Once the cards were returned to me I created a female version of chain mail armor...

a tunic in which all the cards have been stitched together with gold thread, and which when installed, hangs about seven feet off the ground, suspended from the ceiling, flowing out over twenty feet in two directions along the floor.  It currently consists of cards from over three hundred women and will be added to as it continues to be exhibited.

The responses from these women have come from all over the U.S. and several foreign countries, and cover a whole range of ideas from actual forged chains to chains made from clay, paper and daisies. The cards offer themes such as Life Chains (including DNA, marriage and family) and Chains of Bondage (everything from slavery to sexual to being chained to one's kitchen appliances).
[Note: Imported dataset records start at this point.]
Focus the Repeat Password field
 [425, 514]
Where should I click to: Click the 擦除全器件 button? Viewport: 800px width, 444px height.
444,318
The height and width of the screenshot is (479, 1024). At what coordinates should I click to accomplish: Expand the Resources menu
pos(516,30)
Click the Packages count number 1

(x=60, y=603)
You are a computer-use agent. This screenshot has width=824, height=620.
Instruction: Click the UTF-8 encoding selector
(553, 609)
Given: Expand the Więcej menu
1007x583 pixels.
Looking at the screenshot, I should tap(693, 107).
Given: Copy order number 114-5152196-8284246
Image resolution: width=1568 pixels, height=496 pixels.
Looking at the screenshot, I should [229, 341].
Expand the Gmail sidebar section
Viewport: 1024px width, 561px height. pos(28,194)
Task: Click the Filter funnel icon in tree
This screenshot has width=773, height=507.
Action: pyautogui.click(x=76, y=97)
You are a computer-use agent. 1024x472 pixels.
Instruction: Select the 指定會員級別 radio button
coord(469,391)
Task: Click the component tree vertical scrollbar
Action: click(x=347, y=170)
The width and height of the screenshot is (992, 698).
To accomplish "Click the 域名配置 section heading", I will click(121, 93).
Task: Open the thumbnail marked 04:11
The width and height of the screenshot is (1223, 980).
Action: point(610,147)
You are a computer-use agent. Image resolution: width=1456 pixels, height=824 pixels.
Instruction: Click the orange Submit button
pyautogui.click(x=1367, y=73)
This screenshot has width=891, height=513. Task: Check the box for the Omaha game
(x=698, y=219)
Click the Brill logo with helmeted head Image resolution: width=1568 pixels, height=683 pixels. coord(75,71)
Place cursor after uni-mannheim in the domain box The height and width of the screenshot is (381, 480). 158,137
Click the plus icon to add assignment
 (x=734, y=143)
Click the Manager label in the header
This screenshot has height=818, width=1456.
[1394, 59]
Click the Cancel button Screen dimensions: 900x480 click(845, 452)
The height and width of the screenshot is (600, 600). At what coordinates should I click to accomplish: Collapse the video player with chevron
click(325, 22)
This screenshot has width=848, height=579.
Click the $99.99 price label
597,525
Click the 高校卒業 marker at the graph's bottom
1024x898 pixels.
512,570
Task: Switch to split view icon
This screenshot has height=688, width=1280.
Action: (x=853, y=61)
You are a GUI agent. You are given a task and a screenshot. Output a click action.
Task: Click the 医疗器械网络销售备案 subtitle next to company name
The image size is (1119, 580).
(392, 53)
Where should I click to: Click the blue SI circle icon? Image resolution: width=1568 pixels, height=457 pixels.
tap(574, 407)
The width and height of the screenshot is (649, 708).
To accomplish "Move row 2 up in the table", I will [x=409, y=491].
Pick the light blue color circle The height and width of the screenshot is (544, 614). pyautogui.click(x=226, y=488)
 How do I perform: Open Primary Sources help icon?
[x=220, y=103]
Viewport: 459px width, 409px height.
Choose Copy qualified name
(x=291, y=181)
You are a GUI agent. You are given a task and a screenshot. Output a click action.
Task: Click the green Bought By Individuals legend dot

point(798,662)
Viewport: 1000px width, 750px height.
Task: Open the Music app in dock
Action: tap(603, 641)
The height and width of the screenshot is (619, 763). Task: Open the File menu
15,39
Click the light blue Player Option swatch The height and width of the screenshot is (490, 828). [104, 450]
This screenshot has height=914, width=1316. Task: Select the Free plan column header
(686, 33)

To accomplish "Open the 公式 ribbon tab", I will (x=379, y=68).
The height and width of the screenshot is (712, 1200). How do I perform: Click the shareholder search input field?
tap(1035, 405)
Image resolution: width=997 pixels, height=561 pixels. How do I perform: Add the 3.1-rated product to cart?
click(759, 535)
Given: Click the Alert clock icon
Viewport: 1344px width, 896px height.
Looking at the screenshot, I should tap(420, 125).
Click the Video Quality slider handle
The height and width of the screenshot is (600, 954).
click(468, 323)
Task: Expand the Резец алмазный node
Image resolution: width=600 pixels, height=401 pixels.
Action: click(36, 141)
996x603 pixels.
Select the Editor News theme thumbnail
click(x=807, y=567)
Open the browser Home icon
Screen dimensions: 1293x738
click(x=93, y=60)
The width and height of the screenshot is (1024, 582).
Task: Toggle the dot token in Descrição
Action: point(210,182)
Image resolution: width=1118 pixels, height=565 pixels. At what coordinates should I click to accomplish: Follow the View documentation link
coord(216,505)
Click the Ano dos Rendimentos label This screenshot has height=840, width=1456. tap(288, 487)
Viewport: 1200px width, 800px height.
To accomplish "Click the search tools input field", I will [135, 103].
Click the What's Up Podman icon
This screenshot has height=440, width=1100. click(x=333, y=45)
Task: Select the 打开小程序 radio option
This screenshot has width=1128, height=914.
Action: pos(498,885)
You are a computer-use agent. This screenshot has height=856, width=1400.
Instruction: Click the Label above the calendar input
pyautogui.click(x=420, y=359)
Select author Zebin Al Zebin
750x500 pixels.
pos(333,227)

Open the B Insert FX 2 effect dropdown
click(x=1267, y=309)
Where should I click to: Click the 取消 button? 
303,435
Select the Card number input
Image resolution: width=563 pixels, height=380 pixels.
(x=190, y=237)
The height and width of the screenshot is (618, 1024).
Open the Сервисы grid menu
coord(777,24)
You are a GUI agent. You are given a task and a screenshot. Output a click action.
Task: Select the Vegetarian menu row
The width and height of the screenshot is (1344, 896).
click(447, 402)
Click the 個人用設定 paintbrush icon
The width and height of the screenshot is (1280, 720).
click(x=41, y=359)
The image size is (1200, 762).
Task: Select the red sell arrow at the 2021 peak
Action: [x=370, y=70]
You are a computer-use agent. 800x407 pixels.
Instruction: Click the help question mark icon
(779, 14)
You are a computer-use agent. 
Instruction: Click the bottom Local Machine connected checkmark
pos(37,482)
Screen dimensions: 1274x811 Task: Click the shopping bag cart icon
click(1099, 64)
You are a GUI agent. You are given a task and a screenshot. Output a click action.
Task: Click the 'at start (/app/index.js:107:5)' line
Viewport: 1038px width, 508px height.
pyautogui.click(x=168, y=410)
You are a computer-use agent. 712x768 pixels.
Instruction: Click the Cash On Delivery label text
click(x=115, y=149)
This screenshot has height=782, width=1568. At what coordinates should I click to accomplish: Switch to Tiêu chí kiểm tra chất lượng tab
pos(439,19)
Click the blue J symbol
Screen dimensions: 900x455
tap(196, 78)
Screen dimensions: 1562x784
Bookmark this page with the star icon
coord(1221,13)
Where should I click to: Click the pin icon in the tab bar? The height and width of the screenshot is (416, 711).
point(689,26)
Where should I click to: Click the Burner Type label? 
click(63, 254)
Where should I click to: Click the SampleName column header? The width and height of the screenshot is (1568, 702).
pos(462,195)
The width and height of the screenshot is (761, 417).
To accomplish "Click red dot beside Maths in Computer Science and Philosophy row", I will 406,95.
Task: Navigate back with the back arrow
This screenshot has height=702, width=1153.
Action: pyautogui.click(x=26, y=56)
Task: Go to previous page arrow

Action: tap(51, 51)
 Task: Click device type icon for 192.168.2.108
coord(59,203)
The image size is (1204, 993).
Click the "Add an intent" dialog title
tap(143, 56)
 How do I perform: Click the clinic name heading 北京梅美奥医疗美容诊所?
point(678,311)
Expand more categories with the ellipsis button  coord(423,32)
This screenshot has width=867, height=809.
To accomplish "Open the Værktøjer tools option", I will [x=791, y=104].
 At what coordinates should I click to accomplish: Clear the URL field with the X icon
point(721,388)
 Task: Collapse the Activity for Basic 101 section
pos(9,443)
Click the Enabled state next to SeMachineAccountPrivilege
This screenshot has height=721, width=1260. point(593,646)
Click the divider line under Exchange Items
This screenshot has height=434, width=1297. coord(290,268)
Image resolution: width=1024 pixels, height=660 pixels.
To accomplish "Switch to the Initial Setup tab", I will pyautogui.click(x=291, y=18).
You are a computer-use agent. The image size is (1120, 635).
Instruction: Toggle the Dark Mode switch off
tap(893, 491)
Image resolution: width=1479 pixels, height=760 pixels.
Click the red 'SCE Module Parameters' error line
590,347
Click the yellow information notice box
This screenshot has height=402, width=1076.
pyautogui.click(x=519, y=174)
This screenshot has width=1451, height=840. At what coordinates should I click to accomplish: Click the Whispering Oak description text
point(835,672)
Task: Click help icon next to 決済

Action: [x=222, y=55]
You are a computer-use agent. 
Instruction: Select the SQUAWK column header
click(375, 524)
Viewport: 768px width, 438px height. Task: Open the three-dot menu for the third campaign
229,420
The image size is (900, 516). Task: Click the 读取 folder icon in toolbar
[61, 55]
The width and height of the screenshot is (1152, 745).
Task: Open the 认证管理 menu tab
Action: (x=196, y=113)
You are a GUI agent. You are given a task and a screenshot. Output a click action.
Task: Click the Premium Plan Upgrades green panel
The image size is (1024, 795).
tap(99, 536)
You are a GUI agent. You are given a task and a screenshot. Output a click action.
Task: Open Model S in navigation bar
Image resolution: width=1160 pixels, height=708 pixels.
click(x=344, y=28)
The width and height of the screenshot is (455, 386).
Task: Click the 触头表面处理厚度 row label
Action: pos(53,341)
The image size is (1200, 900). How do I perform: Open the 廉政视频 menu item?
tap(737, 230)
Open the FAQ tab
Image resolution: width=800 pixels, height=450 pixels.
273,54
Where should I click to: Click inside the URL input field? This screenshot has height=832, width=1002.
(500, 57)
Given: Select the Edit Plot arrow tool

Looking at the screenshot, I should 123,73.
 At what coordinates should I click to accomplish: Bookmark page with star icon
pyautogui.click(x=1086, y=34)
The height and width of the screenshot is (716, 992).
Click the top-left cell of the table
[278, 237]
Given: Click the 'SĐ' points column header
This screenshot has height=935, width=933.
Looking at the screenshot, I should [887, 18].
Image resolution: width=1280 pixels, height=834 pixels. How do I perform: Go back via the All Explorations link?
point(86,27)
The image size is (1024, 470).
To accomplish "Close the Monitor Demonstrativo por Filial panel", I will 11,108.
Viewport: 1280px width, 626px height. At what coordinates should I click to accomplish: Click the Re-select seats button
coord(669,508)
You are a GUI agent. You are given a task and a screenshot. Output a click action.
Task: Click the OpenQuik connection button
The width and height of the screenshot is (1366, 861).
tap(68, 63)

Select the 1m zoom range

There's Chain Smoking, Chain Stores, and Food Chains ...Chains of Thought and Chains of Events ...Geographical Chains and Chain Stitches ...Chains to the Past and Chains that Need Breaking ...Chains expressed by Aretha Franklin and by the Righteous Brothers.

The responses have come from women of many racial, ethnic and economic backgrounds; from ages that include teens to nursing home residents. There are mothers and daughters, physicians, nurses, educators, artists and musicians, lawyers, ministers, administrators, housewives, retirees and a State Supreme Court judge. They are angry, philosophical, nostalgic, factual, creative, euphoric, and puzzled. They have written, they have sculpted, they have stitched, they have painted, they have pasted, they have cut. And in the end, they've come together in a spiritual linking of thought, emotion and creativity ...a truly unique chain.

In addition, the CHAIN MAIL tunic has been accompanied by a Response Chain (in lieu of a guest book) at each venue in which it's been shown. This continually expanding chain of cards joined by metal fasteners, snakes around the gallery reflecting the reactions of viewers, both male and female, to the piece. Furthermore, printed wall posters list all tunic participants with their hometowns and offer descriptive texts which relate the history of the project.